Two-week 4-H exchange trip to Poland tops list for Huntington resident’s vacation

Huntington resident Rhyan Geiger travelled to Poland as part of a group of 4-H exchange students earlier this summer. During the tour of Krakow, the group ran into street musicians dressed in full traditional dress.
Huntington resident Rhyan Geiger travelled to Poland as part of a group of 4-H exchange students earlier this summer. During the tour of Krakow, the group ran into street musicians dressed in full traditional dress. Photo provided.

Originally published Aug. 16, 2012.

When most teenagers think of how to spend their summers, a two-week trip to Poland doesn't top the list.

Unless you're Huntington resident Rhyan Geiger, who spent June 25 through July 8 in Poland as part of a team of 4-H exchange students.

Geiger says the yearly program is familiar to her family.

"We have previously hosted exchange students from Poland and Japan," she says. "Our team of nine had kids from Allen and Wells counties, one from Plymouth and another from Indianapolis."

She says that after she read through the 4-H newsletter with her mother, they both decided that it was time for her to become an exchange student.

"I didn't really think about the trip until the night before I left," Geiger says. "I knew it was going to be a fun experience, but I didn't really think much about it."

The adventure began even before the team left the airport, she adds.

"We flew out of O'Hare Airport (Chicago, IL), but the flight was delayed for three hours because there was a problem they had to fix on the plane," Geiger says. "That caused us to miss our connecting flight."

The team connected in Frankfurt, Germany, and then flew to Krakow, Poland.

"The first thing I saw was a Camel-brand smoking box, with people smoking in it," Geiger says. "That's something you wouldn't see here."

After the team arrived, the students spent the first night exploring the city of Krakow.
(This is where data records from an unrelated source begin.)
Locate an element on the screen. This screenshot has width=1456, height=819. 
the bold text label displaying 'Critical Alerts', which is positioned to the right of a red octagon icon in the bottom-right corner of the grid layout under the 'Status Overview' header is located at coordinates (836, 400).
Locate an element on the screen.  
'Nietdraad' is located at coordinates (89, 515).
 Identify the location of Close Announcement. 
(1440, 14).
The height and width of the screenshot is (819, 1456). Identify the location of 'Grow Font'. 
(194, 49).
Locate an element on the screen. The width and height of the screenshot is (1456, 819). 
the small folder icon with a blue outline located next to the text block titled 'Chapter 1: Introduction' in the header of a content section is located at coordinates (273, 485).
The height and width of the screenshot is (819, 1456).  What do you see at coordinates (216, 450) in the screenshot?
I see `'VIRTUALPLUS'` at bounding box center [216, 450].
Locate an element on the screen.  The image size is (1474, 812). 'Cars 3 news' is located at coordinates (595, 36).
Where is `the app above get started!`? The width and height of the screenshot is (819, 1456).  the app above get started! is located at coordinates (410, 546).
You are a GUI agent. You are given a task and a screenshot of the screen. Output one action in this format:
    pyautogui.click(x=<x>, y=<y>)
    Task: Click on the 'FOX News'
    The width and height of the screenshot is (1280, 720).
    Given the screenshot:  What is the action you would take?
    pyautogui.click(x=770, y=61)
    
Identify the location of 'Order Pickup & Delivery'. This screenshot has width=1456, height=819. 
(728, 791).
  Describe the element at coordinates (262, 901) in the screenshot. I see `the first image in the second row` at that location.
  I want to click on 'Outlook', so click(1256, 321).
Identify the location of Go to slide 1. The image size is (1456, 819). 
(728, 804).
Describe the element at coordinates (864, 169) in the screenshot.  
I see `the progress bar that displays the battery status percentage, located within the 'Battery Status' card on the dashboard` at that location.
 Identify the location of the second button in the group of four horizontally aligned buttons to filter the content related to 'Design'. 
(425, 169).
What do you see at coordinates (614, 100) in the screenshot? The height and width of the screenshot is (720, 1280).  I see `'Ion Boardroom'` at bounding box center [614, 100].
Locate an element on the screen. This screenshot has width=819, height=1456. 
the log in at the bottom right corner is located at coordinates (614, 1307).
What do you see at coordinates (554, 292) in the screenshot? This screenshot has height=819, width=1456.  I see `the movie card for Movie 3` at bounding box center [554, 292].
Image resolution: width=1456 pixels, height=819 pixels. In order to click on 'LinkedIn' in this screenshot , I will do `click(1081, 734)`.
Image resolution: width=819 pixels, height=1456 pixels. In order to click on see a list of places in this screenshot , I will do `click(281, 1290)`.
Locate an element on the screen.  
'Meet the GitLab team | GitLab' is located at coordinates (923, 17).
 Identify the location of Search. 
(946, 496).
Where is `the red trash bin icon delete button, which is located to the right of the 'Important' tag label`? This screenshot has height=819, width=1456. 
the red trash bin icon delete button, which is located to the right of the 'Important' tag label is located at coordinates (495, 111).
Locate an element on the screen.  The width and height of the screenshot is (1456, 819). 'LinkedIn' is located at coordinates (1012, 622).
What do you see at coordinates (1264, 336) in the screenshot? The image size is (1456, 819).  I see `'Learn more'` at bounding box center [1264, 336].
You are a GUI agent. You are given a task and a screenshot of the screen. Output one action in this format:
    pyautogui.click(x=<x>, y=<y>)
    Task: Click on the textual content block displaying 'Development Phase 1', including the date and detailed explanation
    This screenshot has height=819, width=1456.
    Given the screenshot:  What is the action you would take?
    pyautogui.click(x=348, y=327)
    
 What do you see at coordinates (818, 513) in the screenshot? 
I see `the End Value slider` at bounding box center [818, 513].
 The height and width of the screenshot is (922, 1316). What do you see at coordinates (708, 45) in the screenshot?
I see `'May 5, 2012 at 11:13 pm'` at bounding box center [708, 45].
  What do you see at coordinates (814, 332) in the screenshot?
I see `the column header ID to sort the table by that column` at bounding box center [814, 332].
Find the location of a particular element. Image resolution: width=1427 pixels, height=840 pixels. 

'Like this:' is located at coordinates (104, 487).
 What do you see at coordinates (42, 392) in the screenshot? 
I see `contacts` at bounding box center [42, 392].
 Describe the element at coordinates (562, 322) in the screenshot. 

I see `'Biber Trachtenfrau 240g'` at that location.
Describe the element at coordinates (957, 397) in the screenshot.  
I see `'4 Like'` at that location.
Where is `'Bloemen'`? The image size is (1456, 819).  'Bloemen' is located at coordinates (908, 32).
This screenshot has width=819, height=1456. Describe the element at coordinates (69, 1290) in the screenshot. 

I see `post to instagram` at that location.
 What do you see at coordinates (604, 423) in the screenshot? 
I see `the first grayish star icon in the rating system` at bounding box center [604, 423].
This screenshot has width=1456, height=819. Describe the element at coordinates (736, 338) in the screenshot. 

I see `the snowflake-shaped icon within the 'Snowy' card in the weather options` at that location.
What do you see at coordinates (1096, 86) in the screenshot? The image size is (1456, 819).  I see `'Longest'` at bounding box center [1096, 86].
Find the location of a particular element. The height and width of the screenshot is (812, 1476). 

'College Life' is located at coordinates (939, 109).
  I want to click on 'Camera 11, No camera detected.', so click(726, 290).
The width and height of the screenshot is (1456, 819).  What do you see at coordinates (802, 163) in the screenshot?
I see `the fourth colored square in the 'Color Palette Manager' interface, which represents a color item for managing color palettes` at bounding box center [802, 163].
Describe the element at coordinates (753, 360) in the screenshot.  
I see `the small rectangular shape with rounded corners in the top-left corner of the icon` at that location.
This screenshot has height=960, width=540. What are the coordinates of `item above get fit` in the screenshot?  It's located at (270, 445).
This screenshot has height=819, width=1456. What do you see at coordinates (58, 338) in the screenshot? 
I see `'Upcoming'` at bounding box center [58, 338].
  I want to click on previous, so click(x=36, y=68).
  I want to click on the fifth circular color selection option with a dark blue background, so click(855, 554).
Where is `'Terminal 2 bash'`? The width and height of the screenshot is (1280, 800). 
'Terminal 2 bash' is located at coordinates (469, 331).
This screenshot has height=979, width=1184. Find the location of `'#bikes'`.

"It was pretty cool to see the city at night," she says. "The architecture is so much different from what we have here. It was really pretty."

On the second day of the trip, the group visited the former concentration camp at Auschwitz.

"The camp is exactly the way it used to be, minus the people," Geiger says. "It's hard to put into words how I felt. You just have to be there to understand."

The team spent time visiting other landmarks, including cathedrals and a horse farm.

"Some of the other kids went to the salt mines," Geiger adds. "We also spent the night in a haunted castle. That was a really cool experience."

The students were then situated with various host families, staying with them for the final four days.
Geiger says she was placed with the Gos family in the village of Konskie. The mother, Renata Gos, was the 4-H coordinator for the region. Her husband, Pawel, worked in the military. They have a daughter, Samanta.

"The parents didn't speak very much English, but Samanta did," says Geiger. "Most people in the area could speak at least a little English."

Geiger adds that the village of Konskie had one main road that was paved. All other roads leading to homes were made of gravel.

"The village had one deli and a church and that was about it," she adds. "Life in the village was a lot different from what it is here."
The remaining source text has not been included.